WHAT TO WORK ON> Reproduce every one of the lines below word for word.

PROVIDED ENTRIES>

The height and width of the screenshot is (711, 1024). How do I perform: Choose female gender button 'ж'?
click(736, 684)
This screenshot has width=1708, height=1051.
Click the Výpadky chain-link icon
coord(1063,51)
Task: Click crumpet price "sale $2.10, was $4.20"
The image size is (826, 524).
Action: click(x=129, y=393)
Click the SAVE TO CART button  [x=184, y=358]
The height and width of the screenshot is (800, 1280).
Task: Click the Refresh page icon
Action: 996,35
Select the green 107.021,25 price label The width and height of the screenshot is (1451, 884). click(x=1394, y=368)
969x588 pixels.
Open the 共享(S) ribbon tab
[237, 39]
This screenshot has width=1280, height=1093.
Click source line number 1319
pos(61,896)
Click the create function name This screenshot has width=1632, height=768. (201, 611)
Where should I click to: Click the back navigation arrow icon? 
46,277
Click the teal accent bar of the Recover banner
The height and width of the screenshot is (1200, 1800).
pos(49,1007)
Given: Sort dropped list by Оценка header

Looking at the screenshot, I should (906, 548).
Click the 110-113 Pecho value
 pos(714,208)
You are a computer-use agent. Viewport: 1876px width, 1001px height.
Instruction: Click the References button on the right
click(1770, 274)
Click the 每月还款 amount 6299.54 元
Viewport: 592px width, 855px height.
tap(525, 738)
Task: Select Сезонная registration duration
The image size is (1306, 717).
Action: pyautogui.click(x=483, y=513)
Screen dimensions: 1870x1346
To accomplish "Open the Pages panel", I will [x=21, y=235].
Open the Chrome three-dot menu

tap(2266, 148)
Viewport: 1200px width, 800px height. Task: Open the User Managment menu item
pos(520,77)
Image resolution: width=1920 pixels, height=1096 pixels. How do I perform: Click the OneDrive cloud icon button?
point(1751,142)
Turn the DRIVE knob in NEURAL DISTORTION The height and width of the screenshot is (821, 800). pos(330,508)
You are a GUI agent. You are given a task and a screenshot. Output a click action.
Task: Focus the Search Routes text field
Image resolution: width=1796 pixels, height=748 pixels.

FINAL ANSWER>
The height and width of the screenshot is (711, 1024). How do I perform: Choose female gender button 'ж'?
click(736, 684)
This screenshot has width=1708, height=1051.
Click the Výpadky chain-link icon
coord(1063,51)
Task: Click crumpet price "sale $2.10, was $4.20"
The image size is (826, 524).
Action: click(x=129, y=393)
Click the SAVE TO CART button  [x=184, y=358]
The height and width of the screenshot is (800, 1280).
Task: Click the Refresh page icon
Action: 996,35
Select the green 107.021,25 price label The width and height of the screenshot is (1451, 884). click(x=1394, y=368)
969x588 pixels.
Open the 共享(S) ribbon tab
[237, 39]
This screenshot has width=1280, height=1093.
Click source line number 1319
pos(61,896)
Click the create function name This screenshot has width=1632, height=768. (201, 611)
Where should I click to: Click the back navigation arrow icon? 
46,277
Click the teal accent bar of the Recover banner
The height and width of the screenshot is (1200, 1800).
pos(49,1007)
Given: Sort dropped list by Оценка header

Looking at the screenshot, I should (906, 548).
Click the 110-113 Pecho value
 pos(714,208)
You are a computer-use agent. Viewport: 1876px width, 1001px height.
Instruction: Click the References button on the right
click(1770, 274)
Click the 每月还款 amount 6299.54 元
Viewport: 592px width, 855px height.
tap(525, 738)
Task: Select Сезонная registration duration
The image size is (1306, 717).
Action: pyautogui.click(x=483, y=513)
Screen dimensions: 1870x1346
To accomplish "Open the Pages panel", I will [x=21, y=235].
Open the Chrome three-dot menu

tap(2266, 148)
Viewport: 1200px width, 800px height. Task: Open the User Managment menu item
pos(520,77)
Image resolution: width=1920 pixels, height=1096 pixels. How do I perform: Click the OneDrive cloud icon button?
point(1751,142)
Turn the DRIVE knob in NEURAL DISTORTION The height and width of the screenshot is (821, 800). pos(330,508)
You are a GUI agent. You are given a task and a screenshot. Output a click action.
Task: Focus the Search Routes text field
Image resolution: width=1796 pixels, height=748 pixels.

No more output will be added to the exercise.